Recommended: Historical Thinking: Issues in Philosophy of History
Authors: Cynthia Edenburg, Hayah Katz
Objectives: The course aims (1) to acquaint students with selected topics dealing with the history of the people of Israel in the First Temple period; (2) to acquaint students with the primary sources from the period by means of guided reading and analysis; (3) to impart skills in critical reading of secondary sources and scholarly literature (articles and chapters from monographs); (4) to prepare students to employ and evaluate scholarly literature for writing a seminar paper.
Topics: Between History and Historiography deals with the distinction between historical reality, historical sources and historiographic composition; the relation between biblical historiography and historical documents from the Ancient Near East; and the historical background against which biblical historiography developed. The Deuteronomistic History and Chronicles investigates the structure, extent and form of these historical compositions; their representation of the past; their means of historical explanation; and purpose of the histories and their date of composition. Sanctuary, Cult and the Institution of Monarchy in the Kingdoms of Israel and Judah discusses the royal ideology prevalent in the Ancient Near East and in the kingdoms of Israel and Judah, as expressed by views of royal authority and the person of the king.
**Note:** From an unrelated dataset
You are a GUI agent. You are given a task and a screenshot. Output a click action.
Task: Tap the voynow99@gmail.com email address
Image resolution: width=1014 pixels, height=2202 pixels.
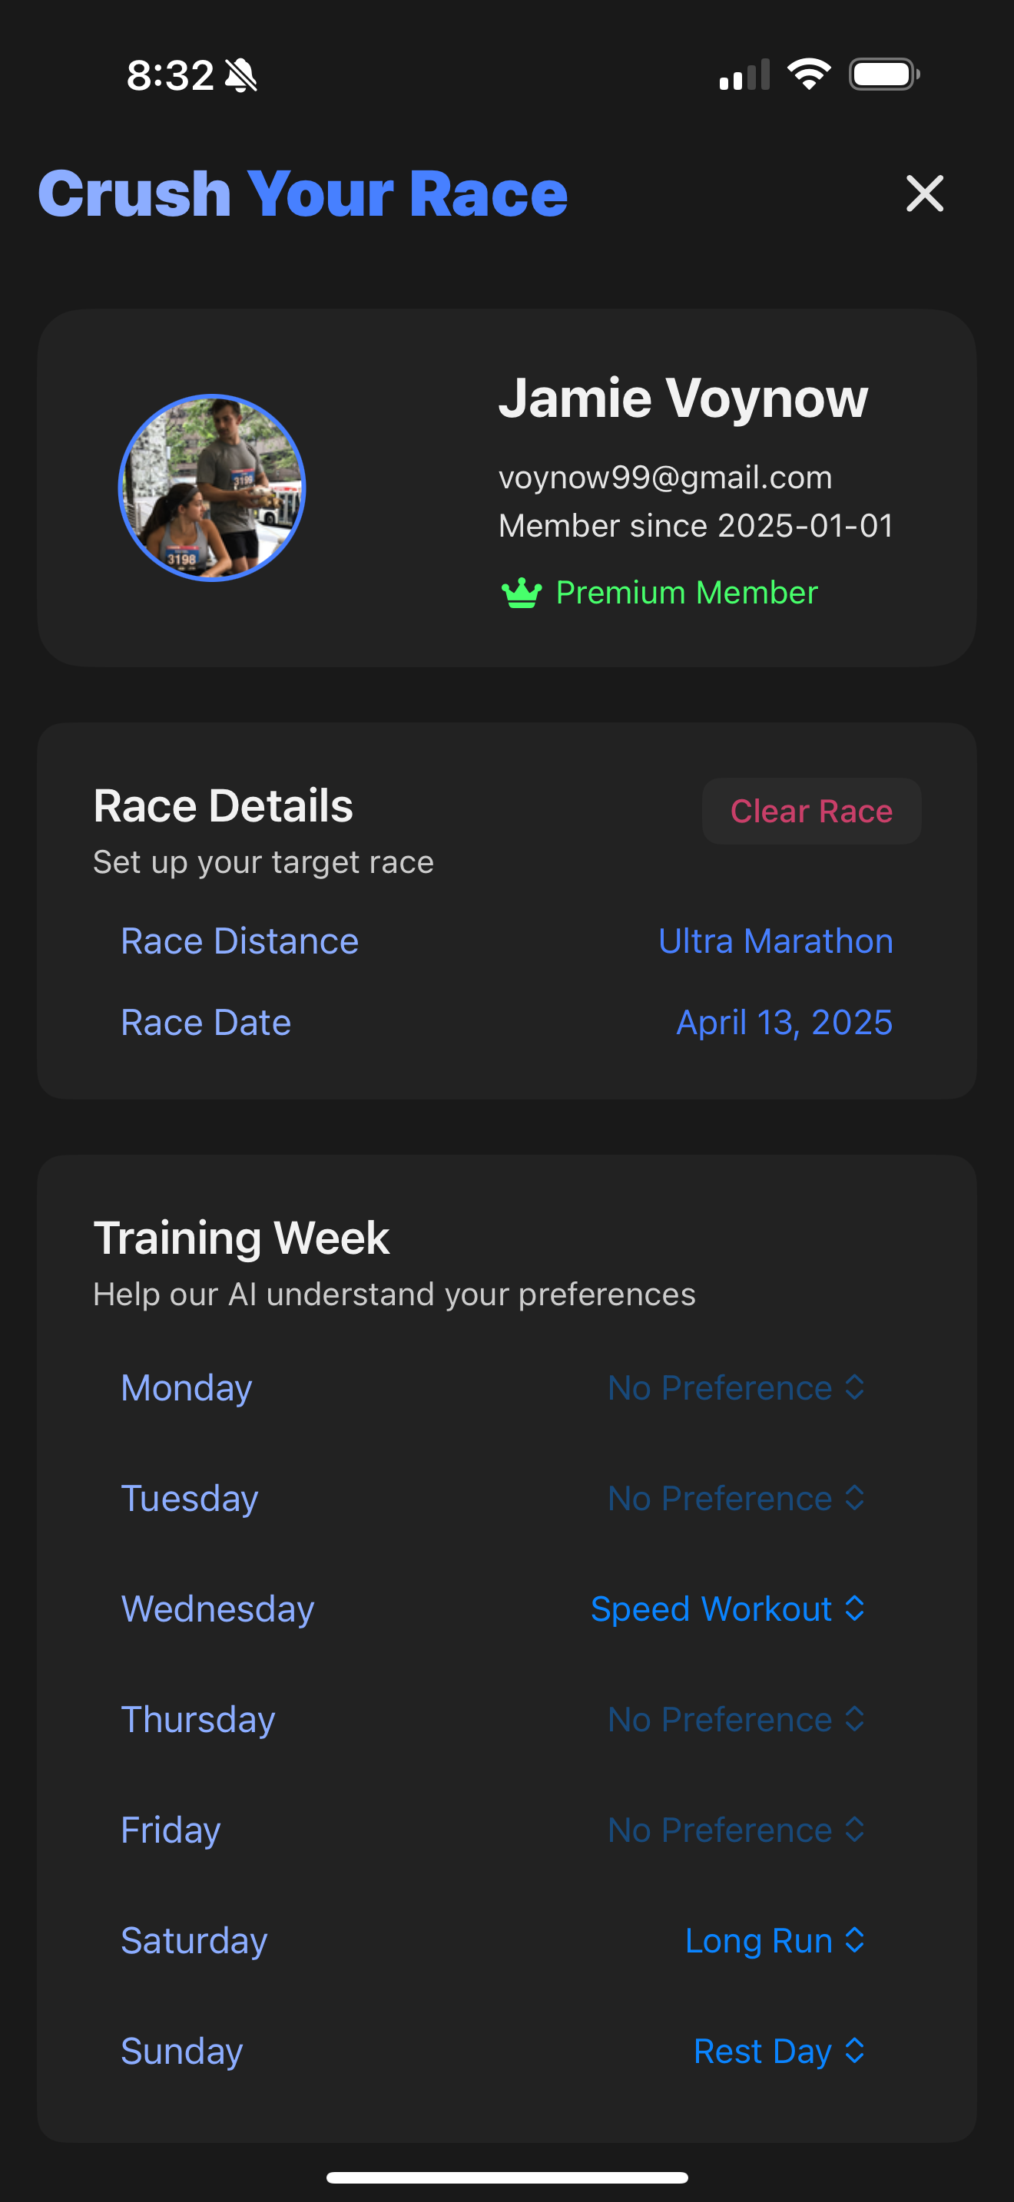[x=665, y=477]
The discussion is based upon biblical sources as well as literary sources and plastic imagery from the Ancient Near East. International Relations examines the political, economical and strategic considerations which shaped the interaction between Israel and Judah and the neighboring kingdoms; as well as the role of the Assyrian empire in changing the face of the geo-political sphere in the Levant in the mid-ninth-eighth centuries BCE. Society, Administration and Economy in Israel and Judah investigates how to reconstruct a picture of the social structure and economy of the kingdoms in the First Temple period (1000-586 BCE) by analyzing relevant sources according to sociological models.
1Students may write a seminar paper in this course, although it is not required.